[SET TASK 1]:
According to the forum thread, why did the tractor stall during the second lap in the back yard? Answer in one to three sentences.
[SET TASK 2]:
Decide whether each statement agrees with the forum thread, answering yes or no and quoting the deciding words: (a) The blade set cost $45. (b) The two oldest granddaughters are described as badly behaved. (c) The next morning the grandkids were outside checking the yard.
[SET TASK 3]:
Reproduce the passage of the forum thread starting at "I'm not a big" and ending at "lawn cart !".

[EXCERPTED TEXT]:
------------------------------------------------------------

# Is it too late to send them back??



## jhngardner367 (Apr 5, 2011)

The kids and grandkids,that is.
Just replaced the blades,and rear tires on the JD LX266 .
The daughter,and her fiance,and the 5 grandkids tell me they "cleaned up " the yard,so I start mowing. 
Got the front yard done,and as I get the second lap done, in the back yard, I hear this loud clang,and the tractor stalled! Got off,and checked underneath,and both blades are bent ! Then I see the steel pipe that the daughter,and her fiance had put into the ground,to tie out the dog (wish they had told me !) !
SO, I clear it and turn around to take the tractor to the shed,and as I get to the side of the house,I hear a "bang" and a rush of air.
I get off,and look at the rear tires,and the left one is slashed on the sidewall,and the right one has a chunk of glass still sticking out of the tread ! The grandkids had been "practicing" with the BB gun( it no longer exists!)on bottles !
##%$^%&& !!!!!
Get it to the shed,and park it,and go get new blades,and tires.
Blade set= $45
Tires= $135
Aspirin= PRICELESS !!


----------



## Thomas (Nov 1, 2006)

OUCH...that's one high dollar mowing.


----------



## Cublover (Feb 20, 2011)

That's my kind of luck! Sorry to admit it, but the picture in my mind made me laugh (just a little). Did you throw your hat on the ground and stomp it?
They just don't understand, do they? I loaned out a push mower and it came back as a 3 wheeler with a 4" piece of the blade missing.


----------



## jhngardner367 (Apr 5, 2011)

It seems my daughter and her fiance' don't want to "stifle" the Grandkid's imagination.
Which is a polite way of saying they don't correct them. 
The 2 oldest girls(13,and 15)are real good kids,but the other 3 (boy,11 and 2 girls 10,and 12) have it in their heads that they don't have to mind,or do chores,and that it's ok to get into Nana's purse,or get into Papa's tools,etc.,and just leave something laying around,instead of putting it up,when done.
Unfortunately,my daughter,and her fiance' do the same,and don't spank the kids,at all.
So,after last week's episode,when the GKs tried to use the aluminum topper to my truck for building their "clubhouse",and dropped it,and sprung the door frame,and this little set-to, I laid it out for them.
Nana and I tend the GKs,while the parents work,but they WILL mind,and I WILL correct them,when needed,and mom and dad can pay to repair/replace any items damaged/lost by them or the kids !
The boy pipes up,and says" I'll just tell my dad,if you spank us!",and with my daughter and her fiance right there,I told them,very simply" Go right ahead,because Mom got spankins, growin' up,and she ain't too old for me to do it,now,either!" So he comes back with" Well,you can't spank Daddy! 
I'm not a big man,(5'10"/202lbs),but his dad looks at me,and tells him" Don't bet on it,Josh !"
When I got up,this morning,the GKs were outside,checking the yard,and putting the stuff in a lawn cart !

------------------------------------------------------------

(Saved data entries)
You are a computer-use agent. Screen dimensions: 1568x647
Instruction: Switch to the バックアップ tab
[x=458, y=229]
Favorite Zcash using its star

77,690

------------------------------------------------------------

[RESULT 1]:
The tractor hit a steel pipe that the daughter and her fiance had put into the ground to tie out the dog. The impact bent both blades.

[RESULT 2]:
(a) Yes: "Blade set= $45"
(b) No: "The 2 oldest girls(13,and 15)are real good kids"
(c) Yes: "When I got up,this morning,the GKs were outside,checking the yard"

[RESULT 3]:
I'm not a big man,(5'10"/202lbs),but his dad looks at me,and tells him" Don't bet on it,Josh !"
When I got up,this morning,the GKs were outside,checking the yard,and putting the stuff in a lawn cart !